Rule 4: They don’t want to look stupid
I remember when I broke my shoulder – a compression fracture of the neck of the humerus bone – and went to the orthopedist office. I always felt self-conscious about how much pain I was reporting. A colleague had fractured his humerus the year before and had reported he was back to doing surgery within a few weeks. Here I was, a few months out and couldn’t even lay down in bed. I felt like a wimp. Was this other guy just tougher than me? My orthopedist made me feel much better when he explained that my colleague had a mid-shaft fracture, while mine was right in the shoulder joint – a much slower place to heal.
This event made me realize how many patients felt when they came into my office. People are often worried that they are over-reacting. They wonder what I must think for a person to come to the office with that symptom. This is especially true of parents bringing their children in. Nobody wants to be “that mother that over-reacts to everything.” In response to this, I try to specifically say, “I am glad you came to the office for this because…” or “Yeah, I can see how that worried you because it could be….”

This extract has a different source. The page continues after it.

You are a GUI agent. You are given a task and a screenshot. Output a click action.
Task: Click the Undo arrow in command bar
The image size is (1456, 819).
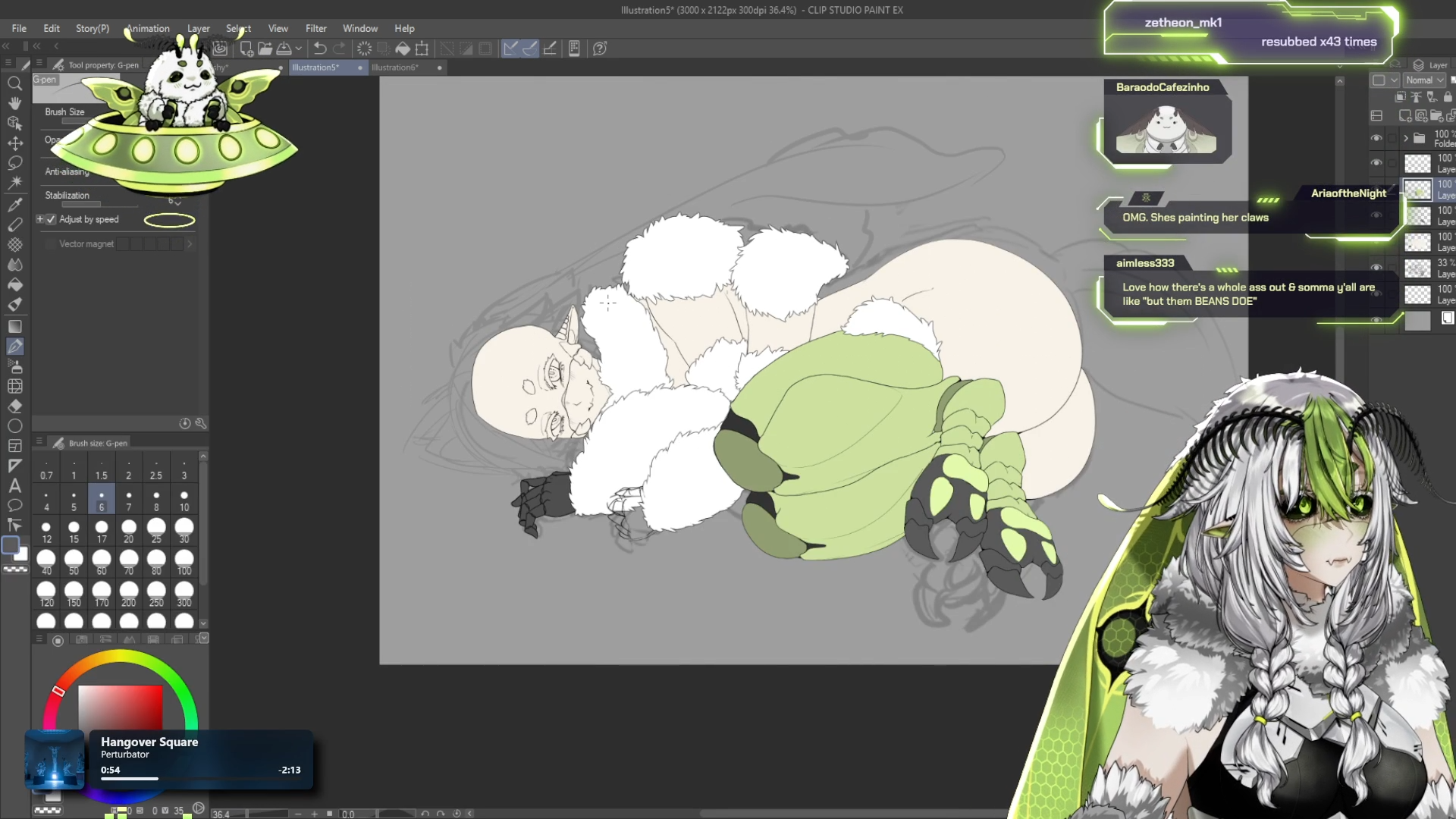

Rule 5: They pay for a plan
What do people pay for when they come to the medical office? They pay for opinion, yes. They pay for knowledge as well. But what they really pay for is a plan of action based on their circumstance. If they have an ear infection the plan is to use antibiotic (maybe) and treat the pain. If they have abdominal pain, the plan may be much more complex. They want to know what is going to be done and want what is done to help.
I try and give a plan, either verbal or written, to each patient that walks out of the exam room. What medications are given and why? What medications are to be stopped? What tests are ordered and what will the results mean? When is the next appointment? What should they call for if they have problems? The better I can answer these questions, the more confidently the patient will walk out of the exam room. The days of paternalistic medicine are over – no handing a prescription and just saying “take it.” Patients should know why they are putting things in their body.
Rule 6: The visit is about them
With all of the stresses in a doctor’s office, I get tempted to complain about things. Who better to complain to than someone who feels much the same way? But patients are paying for you to take care of their problems, not the reverse. I keep my personal gripes or frustrations to myself as much as possible.